霊界物語の残りの巻はタイプライターで打つつもりだった?

投稿:2015年11月18日

王仁三郎は霊界物語を120巻まで書く予定でしたが(第1巻附記、第37巻序、第73巻序文を参照)、結局81巻で終わってしまいました。
昭和9~10年に天祥地瑞を書き終えた後、第二次大本事件が起きてしまったので、仕方ないかも知れません。
しかし王仁三郎は出獄したら、残りの39巻を書くつもりで、側近にタイプに習えと指示していました。
今までは自分は口述して弟子に筆録させるという形で執筆してきましたが、今度はハイテクを導入してタイプライターで打たせようとしたみたいです。

王仁三郎の晩年に7年間、側近をしていた三浦玖仁子さんの著書『花いろいろ』という本に、次のように書いてあります。

ある日のことです。聖師さまからお便りを通し、「わしはタイプが必要だからタイプを習っておいてくれ」とのお指図を頂戴したのです。私は、さっそく藪内家から市内のYMCAへタイプを習いに通いました。あとで伺ったことですが、聖師さまは-刑務所から出てから、あと四十巻ほど物語を出す-ご予定だったのです。その内容は-刑務所の中のことを面白く風刺して書く-はずであったのです。そのためにタイプを勉強しておくようにお命じになったのですが、結局、そのご計画も、ご無理がたたり実現するにいたりませんでした。
(三浦玖仁子・著『花いろいろ ──出口王仁三郎聖師側近七年の記録』1988年、P41~42)
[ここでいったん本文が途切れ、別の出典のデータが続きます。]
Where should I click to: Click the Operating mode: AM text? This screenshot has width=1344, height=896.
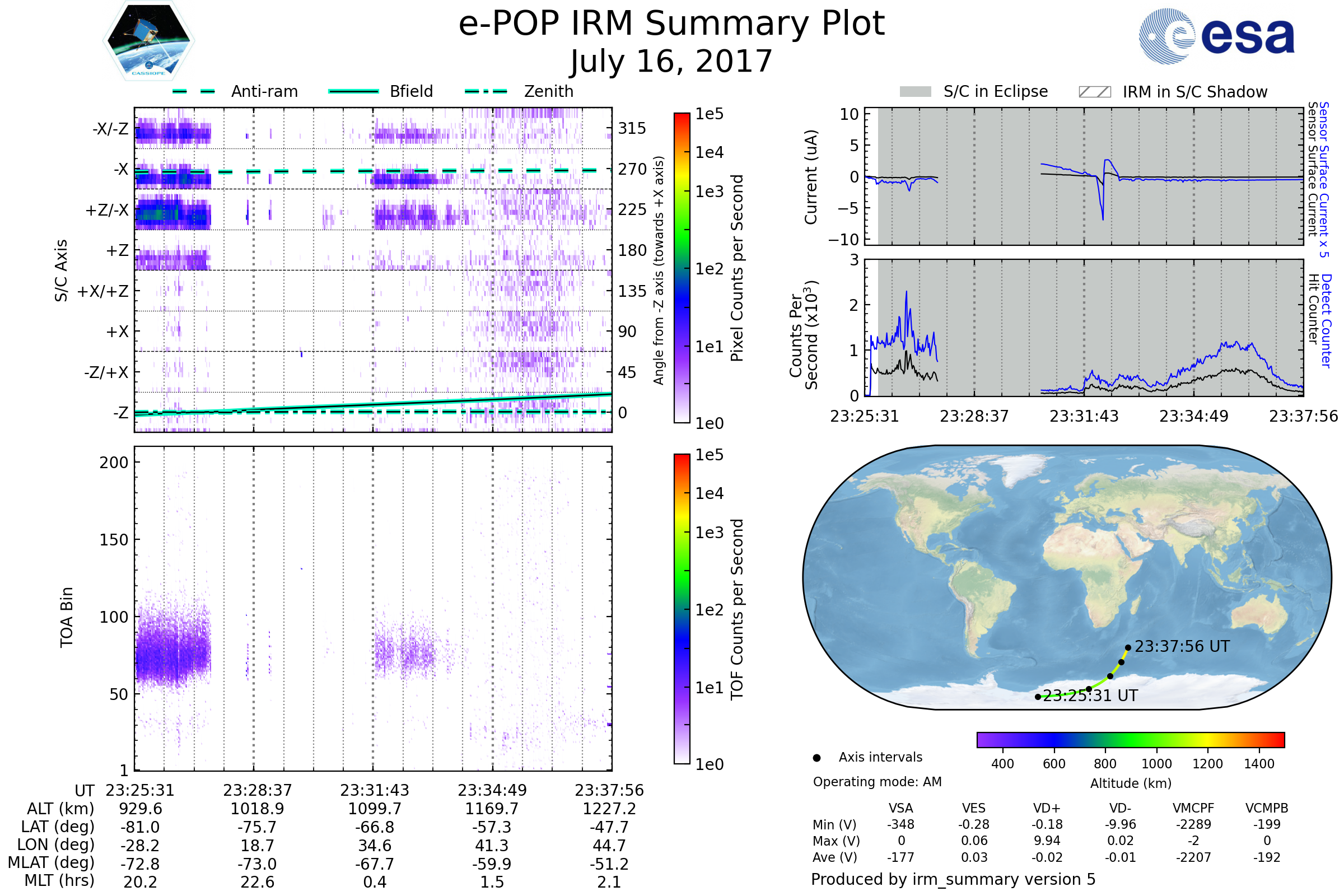click(877, 782)
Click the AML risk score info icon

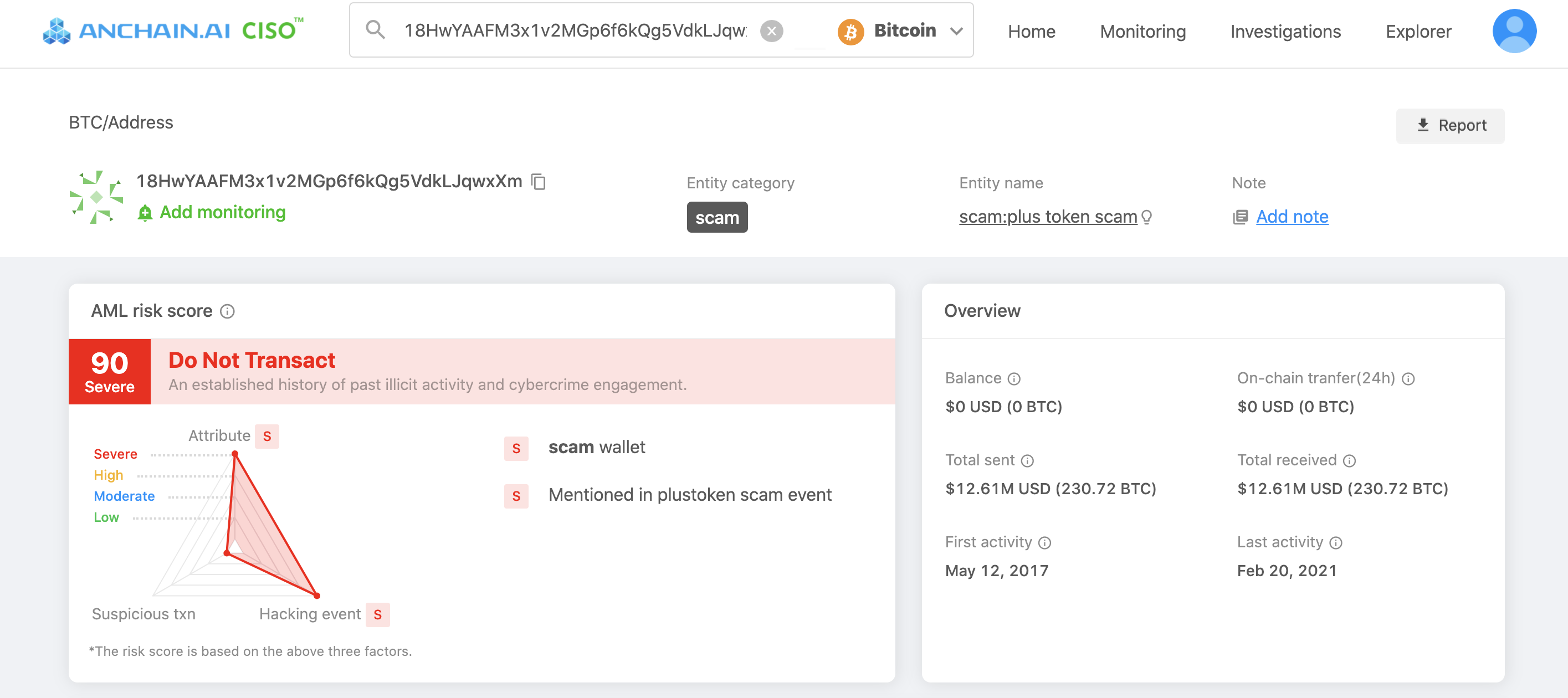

和文タイプライターというのは、調べてみると、すでに大正4年(1915年)に製品化されていたようです。パソコンのキーボードは100個くらいしかキーがないですが、和文タイプライターは仮名漢字変換なんてないですから、漢字を直接打ち込むので、キーが2000個以上あったようです。タイプを覚えるのはかなりたいへんだったことでしょう。

○和文タイプライターについて
 ウィキペディア
 これなあに?

ところで王仁三郎が現代に生きていたら、どうやって霊界物語を書いたでしょうね? パソコン使って自分で書いた?
私は必ずしも文章にはしなかったのではないかと思いますよ。何故なら霊界物語は王仁三郎が霊眼・霊耳で見聞きした出来事だからです。当時はもっとも簡単な表現方法が活字だったというだけで、IT技術の進んだ現代にもし王仁三郎が生きていたら・・・マンガやアニメ、あるいは3D映像として記録したのではないかと思います。